Rewrite the lines from the one containing "east of pin" through the one containing "click(x=126, y=79)", both included, as a numbered list with blank lines omitted.

§ Material provided
____

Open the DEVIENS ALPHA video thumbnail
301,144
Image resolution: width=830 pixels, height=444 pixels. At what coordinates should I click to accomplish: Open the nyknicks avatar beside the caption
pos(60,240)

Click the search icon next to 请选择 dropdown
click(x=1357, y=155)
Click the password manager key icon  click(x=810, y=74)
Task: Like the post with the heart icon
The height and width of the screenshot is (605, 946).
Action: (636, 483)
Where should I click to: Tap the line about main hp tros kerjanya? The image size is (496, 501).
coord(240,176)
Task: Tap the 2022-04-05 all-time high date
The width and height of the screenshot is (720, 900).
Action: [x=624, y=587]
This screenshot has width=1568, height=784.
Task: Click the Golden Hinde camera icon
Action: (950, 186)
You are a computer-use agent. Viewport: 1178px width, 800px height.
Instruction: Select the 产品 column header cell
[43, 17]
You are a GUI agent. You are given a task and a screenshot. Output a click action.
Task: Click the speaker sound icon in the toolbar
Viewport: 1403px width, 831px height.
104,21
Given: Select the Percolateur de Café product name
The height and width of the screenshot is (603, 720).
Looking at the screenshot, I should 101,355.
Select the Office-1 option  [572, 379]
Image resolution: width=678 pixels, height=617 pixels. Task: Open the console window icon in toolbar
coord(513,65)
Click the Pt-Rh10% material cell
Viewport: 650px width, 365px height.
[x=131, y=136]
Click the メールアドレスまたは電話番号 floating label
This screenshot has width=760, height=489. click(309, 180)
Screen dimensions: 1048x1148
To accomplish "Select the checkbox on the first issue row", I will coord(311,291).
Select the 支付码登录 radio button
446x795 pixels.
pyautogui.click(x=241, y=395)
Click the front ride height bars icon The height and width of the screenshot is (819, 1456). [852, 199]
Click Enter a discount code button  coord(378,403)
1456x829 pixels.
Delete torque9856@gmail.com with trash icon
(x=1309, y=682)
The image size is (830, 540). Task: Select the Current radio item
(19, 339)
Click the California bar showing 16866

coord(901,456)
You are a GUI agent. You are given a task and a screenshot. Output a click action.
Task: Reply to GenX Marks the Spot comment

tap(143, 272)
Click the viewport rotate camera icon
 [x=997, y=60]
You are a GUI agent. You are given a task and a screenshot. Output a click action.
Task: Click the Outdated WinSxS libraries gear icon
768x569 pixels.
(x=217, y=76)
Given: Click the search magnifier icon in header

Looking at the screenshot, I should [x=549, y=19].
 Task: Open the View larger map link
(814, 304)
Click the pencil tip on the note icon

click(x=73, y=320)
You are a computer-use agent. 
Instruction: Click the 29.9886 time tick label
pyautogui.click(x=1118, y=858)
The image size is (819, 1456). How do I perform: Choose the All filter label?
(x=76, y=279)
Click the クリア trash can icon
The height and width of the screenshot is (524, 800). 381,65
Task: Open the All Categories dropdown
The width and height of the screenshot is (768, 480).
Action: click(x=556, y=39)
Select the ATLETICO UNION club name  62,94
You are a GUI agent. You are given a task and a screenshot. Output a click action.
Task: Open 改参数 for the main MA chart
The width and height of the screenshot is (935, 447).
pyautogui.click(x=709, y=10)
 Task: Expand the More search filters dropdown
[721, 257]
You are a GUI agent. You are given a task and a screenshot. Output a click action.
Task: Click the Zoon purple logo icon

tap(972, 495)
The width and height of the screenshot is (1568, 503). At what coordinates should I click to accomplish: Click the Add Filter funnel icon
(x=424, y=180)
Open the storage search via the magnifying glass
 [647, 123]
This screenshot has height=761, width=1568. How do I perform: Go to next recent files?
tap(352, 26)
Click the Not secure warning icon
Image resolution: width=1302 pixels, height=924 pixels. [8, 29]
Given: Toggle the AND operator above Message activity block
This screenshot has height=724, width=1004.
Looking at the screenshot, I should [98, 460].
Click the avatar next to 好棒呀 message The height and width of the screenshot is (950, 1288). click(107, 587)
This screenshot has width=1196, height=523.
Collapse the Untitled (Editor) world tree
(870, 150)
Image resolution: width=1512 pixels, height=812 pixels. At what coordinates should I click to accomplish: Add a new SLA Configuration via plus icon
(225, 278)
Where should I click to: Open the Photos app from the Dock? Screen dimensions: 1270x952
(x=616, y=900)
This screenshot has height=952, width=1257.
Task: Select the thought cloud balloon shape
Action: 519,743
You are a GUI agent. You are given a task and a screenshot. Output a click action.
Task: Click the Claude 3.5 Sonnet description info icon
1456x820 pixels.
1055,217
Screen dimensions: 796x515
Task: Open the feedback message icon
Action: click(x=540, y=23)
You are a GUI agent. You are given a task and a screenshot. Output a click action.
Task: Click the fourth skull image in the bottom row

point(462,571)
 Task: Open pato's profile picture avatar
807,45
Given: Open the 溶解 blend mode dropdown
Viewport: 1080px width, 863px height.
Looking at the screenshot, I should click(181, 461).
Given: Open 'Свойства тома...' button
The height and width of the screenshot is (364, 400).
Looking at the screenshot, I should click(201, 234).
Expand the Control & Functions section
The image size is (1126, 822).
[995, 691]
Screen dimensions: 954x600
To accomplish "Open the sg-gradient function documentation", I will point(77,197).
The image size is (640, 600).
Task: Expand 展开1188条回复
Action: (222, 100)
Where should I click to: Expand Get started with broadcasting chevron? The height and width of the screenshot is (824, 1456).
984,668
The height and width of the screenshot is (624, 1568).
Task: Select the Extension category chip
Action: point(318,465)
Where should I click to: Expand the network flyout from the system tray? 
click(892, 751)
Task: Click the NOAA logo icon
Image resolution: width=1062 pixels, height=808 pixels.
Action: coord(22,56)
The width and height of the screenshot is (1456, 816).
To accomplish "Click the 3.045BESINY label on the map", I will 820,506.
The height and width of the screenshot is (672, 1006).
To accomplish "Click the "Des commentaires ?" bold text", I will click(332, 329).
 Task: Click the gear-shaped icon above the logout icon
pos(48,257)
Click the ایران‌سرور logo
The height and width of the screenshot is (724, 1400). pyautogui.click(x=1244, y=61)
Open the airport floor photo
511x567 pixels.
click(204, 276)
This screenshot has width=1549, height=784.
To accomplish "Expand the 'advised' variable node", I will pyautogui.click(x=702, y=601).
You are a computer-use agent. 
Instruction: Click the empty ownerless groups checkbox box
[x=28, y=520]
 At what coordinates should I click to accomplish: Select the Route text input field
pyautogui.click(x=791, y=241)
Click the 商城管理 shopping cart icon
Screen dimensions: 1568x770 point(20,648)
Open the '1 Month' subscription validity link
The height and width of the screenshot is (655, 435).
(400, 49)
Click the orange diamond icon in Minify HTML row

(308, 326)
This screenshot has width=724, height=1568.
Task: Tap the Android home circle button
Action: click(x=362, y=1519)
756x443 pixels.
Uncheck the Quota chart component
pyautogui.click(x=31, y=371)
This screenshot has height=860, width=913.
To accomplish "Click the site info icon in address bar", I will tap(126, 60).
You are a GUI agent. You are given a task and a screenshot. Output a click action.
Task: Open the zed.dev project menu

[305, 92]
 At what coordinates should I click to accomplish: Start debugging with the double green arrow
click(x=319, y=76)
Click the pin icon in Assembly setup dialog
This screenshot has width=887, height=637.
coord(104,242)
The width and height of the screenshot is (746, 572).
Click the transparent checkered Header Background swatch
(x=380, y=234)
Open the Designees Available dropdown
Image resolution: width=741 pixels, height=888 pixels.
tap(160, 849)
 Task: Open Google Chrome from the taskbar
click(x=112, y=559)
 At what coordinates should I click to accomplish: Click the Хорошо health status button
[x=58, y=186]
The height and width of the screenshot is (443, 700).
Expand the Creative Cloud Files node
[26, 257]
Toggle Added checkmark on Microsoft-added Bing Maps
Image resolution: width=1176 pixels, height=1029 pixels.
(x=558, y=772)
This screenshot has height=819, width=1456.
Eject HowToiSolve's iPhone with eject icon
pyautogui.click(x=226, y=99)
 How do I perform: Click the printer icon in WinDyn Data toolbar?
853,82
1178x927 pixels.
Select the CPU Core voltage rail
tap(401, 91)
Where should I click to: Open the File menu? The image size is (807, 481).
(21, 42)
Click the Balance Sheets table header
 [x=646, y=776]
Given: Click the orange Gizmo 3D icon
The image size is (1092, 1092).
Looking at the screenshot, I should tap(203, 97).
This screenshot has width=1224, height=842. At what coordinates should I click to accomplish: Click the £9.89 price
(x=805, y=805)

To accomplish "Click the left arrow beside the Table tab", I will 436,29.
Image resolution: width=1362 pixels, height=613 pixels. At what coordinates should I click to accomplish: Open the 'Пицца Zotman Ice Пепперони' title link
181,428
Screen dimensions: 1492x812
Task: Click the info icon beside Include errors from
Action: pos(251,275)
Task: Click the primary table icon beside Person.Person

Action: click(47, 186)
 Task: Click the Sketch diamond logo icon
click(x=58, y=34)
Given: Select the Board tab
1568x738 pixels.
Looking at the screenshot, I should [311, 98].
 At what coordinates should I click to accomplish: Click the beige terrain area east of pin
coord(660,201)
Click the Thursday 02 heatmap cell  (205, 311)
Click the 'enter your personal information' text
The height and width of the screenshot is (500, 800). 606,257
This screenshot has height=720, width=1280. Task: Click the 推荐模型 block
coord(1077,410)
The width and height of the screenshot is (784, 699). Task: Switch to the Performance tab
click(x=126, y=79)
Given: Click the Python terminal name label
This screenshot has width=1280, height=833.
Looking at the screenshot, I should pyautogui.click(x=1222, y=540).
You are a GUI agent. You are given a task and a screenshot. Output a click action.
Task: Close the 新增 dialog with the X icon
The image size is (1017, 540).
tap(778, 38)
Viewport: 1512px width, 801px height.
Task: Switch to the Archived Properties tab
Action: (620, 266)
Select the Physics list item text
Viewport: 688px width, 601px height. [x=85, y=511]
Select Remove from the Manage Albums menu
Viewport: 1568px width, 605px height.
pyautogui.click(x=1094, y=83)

____

§ Response below
1.  At what coordinates should I click to accomplish: Click the beige terrain area east of pin
2. coord(660,201)
3. Click the Thursday 02 heatmap cell  (205, 311)
4. Click the 'enter your personal information' text
5. The height and width of the screenshot is (500, 800). 606,257
6. This screenshot has height=720, width=1280. Task: Click the 推荐模型 block
7. coord(1077,410)
8. The width and height of the screenshot is (784, 699). Task: Switch to the Performance tab
9. click(x=126, y=79)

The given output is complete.